By Guest Blogger Jo Ann Simons, President /CEO, Cardinal Cushing Centers
It’s been a full decade since Yale University released its literature reviews for Special Olympics which opened my eyes to the dramatic and shameful health disparities that exist for Americans with disabilities. Now a new report out of the Institute on Disability at the University of New Hampshire goes even further. It examines the health status of working-age (18-64) people with disabilities, as reported to the Behavioral Risk Factor Surveillance System, the nation’s premier public health survey.
Among the report’s key findings you may find some that surprise – and dismay — you:
- If people with disabilities were a formally recognized minority group, at 19% of the population, they would be the largest minority group in the United States.
- The highest proportion of people who say their health is fair or poor is found in people with disabilities (40 percent, compared to 23 percent of Hispanics, 22 percent of American Indian/Alaska Natives, 18 percent of blacks, and 8 percent of Asians).

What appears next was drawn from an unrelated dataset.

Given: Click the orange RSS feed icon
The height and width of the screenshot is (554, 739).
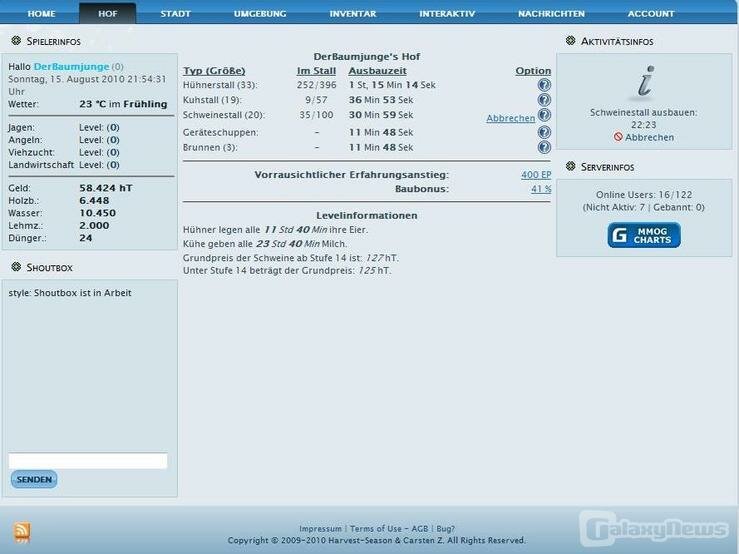Looking at the screenshot, I should click(22, 532).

- People with disabilities have the highest rates for 10 of the 14 selected health indicators including cardiovascular disease and diabetes.
If the nation received this report on the health status of any other minority group, there would be public outrage and calls for increased funding. But, because it involves people with disabilities who often can not advocate for themselves, it falls upon us to demand that their health be as high a priority as any other minority group. Please join me in raising our voices on our local, state and national levels.